:: Given information ::

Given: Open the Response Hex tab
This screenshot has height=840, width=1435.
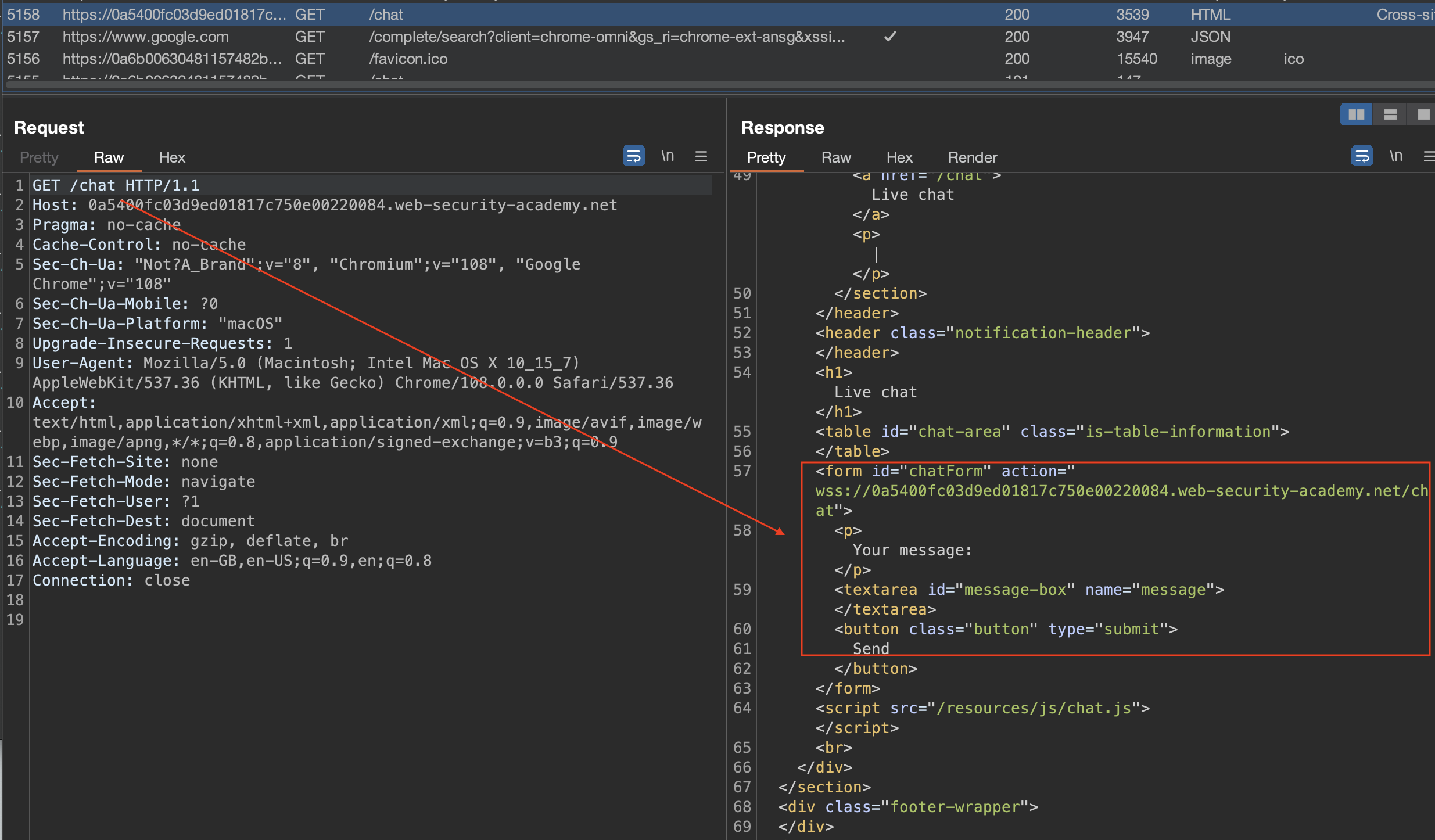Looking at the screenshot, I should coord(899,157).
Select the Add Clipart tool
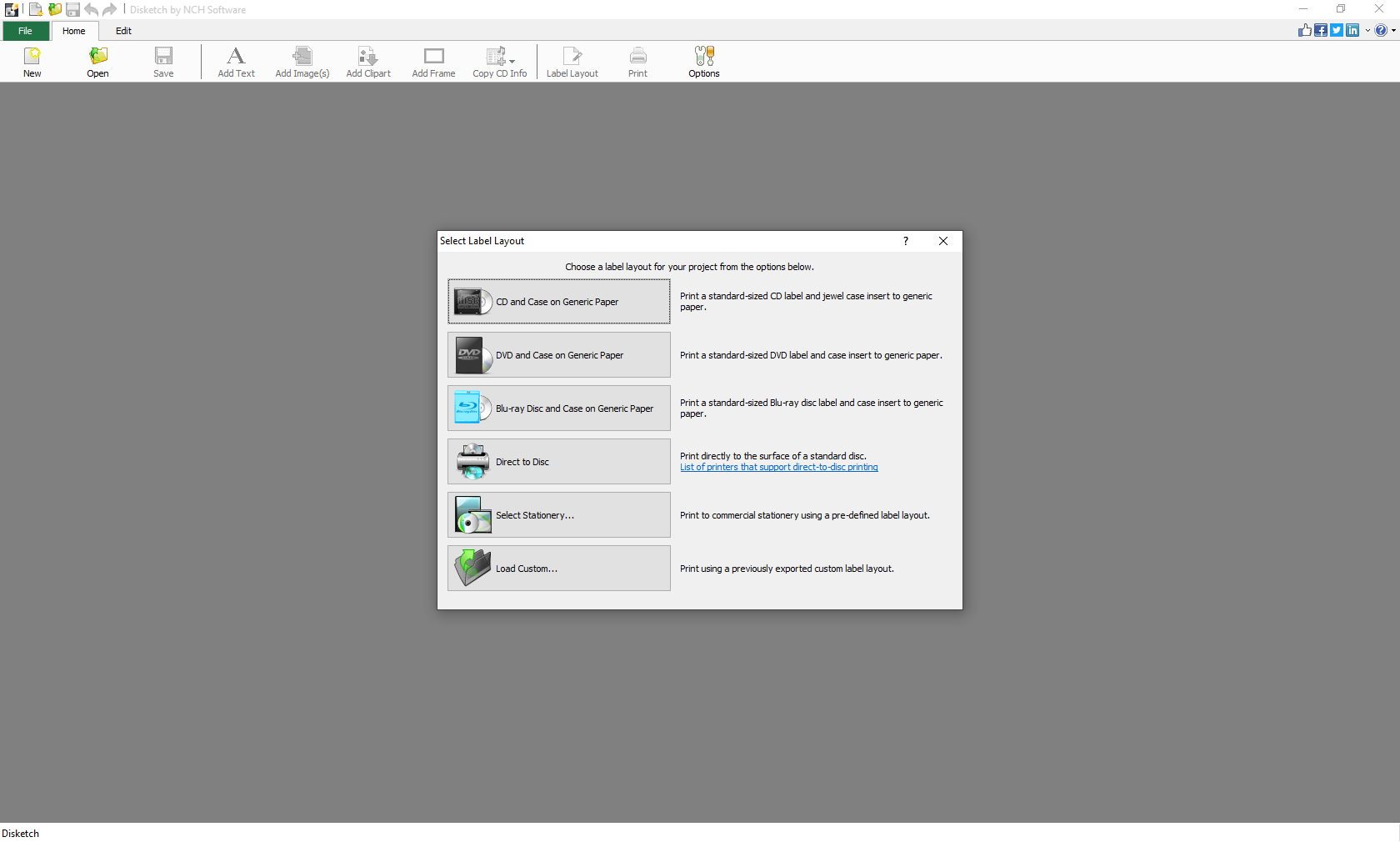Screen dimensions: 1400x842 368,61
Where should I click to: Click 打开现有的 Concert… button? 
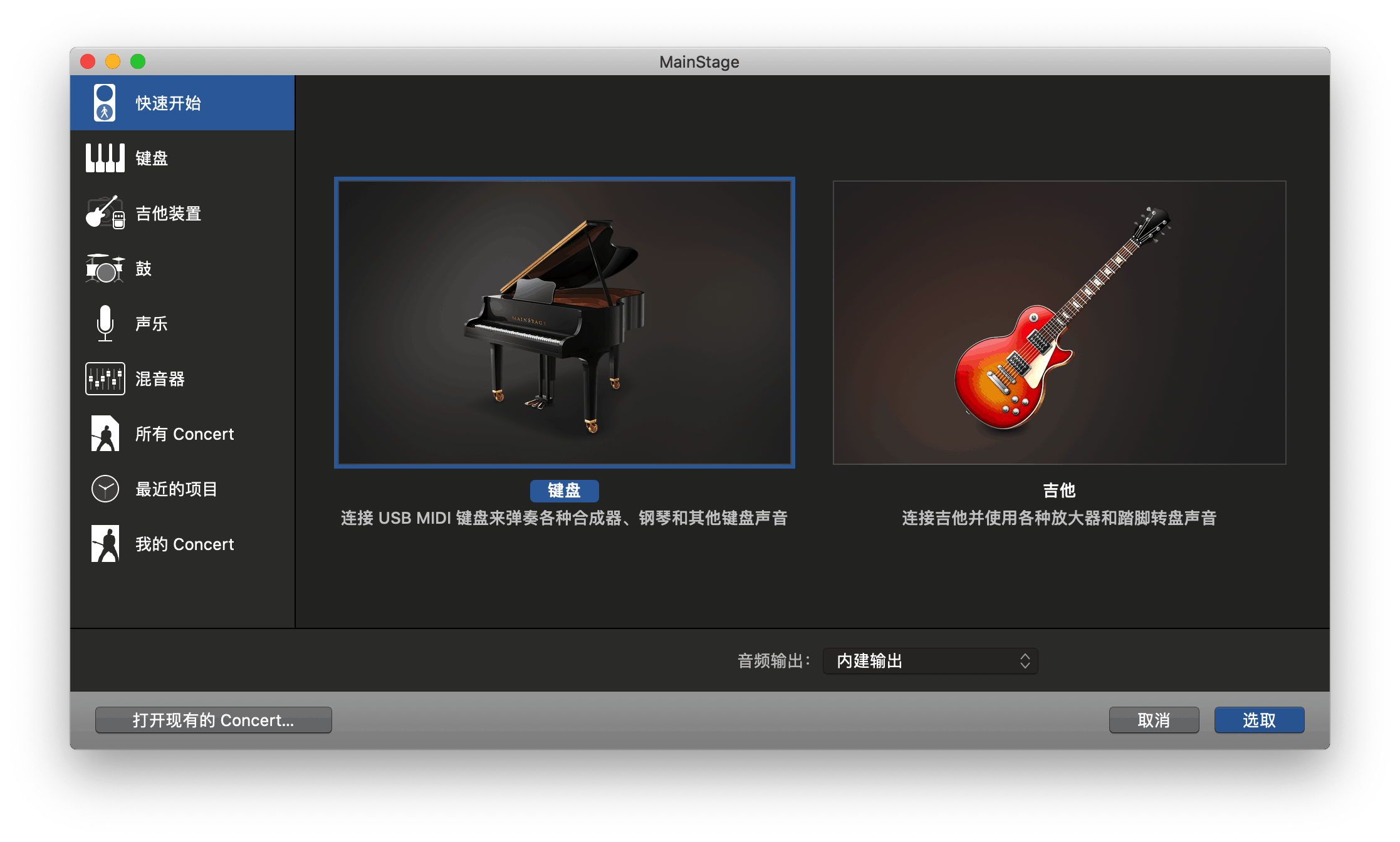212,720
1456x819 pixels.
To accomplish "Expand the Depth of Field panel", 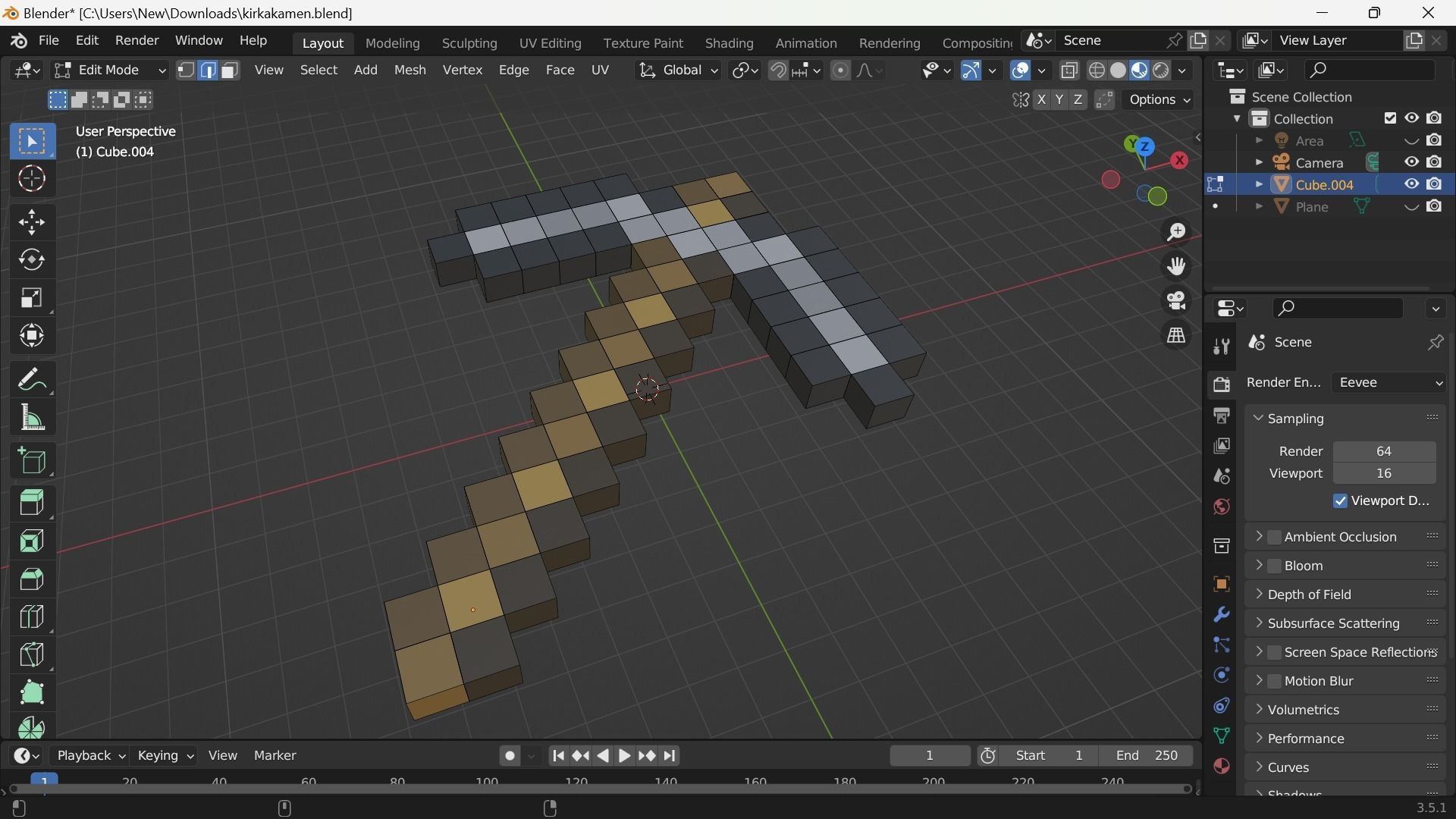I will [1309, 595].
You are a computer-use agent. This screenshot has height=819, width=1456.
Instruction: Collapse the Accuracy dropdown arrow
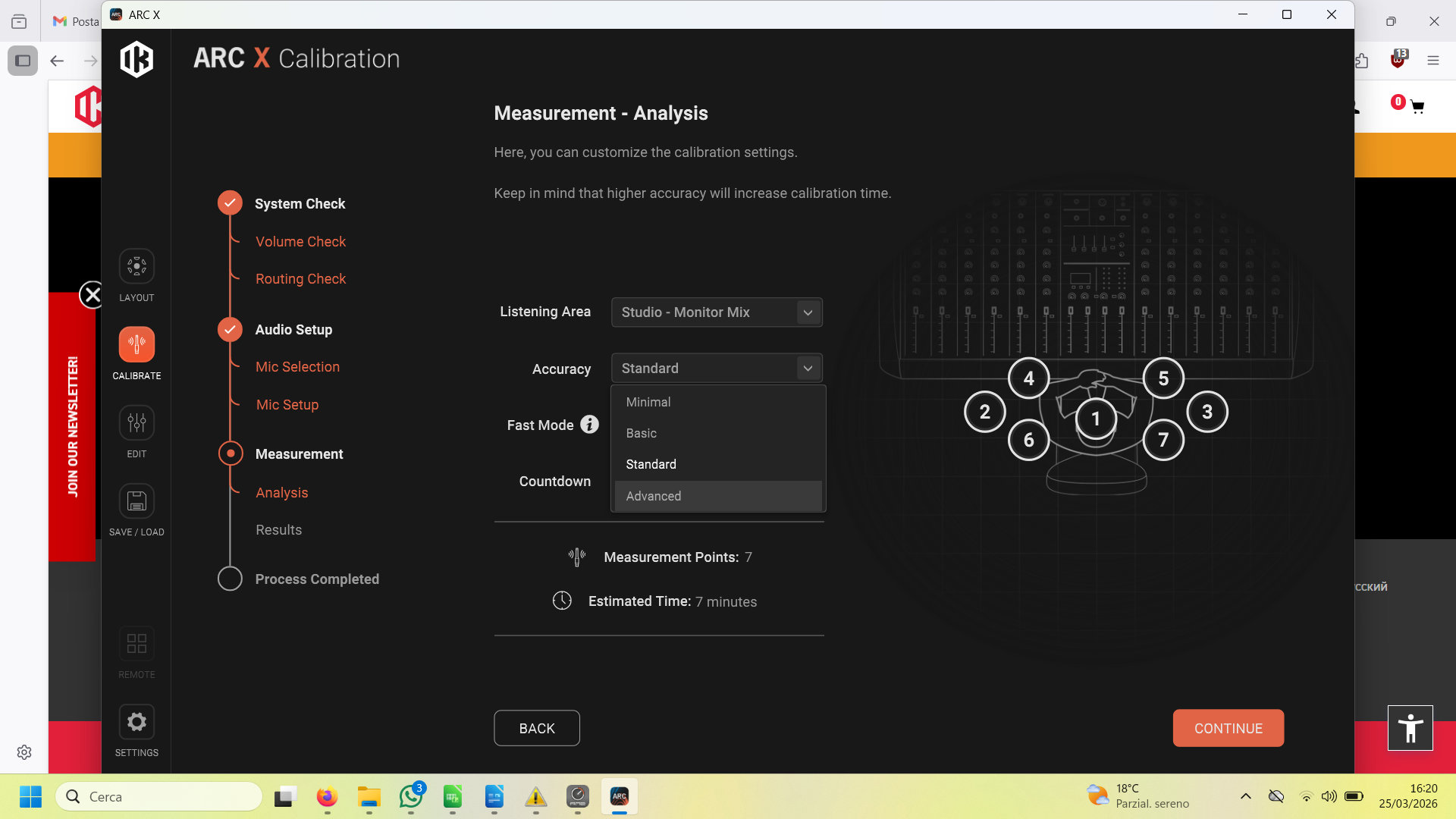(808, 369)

:::

Restate word for word, and only, the lines from the line that contains "Instruction: Collapse the" through the end of the data, both included; pictures are not part of the copy.

Instruction: Collapse the Accuracy dropdown arrow
(808, 369)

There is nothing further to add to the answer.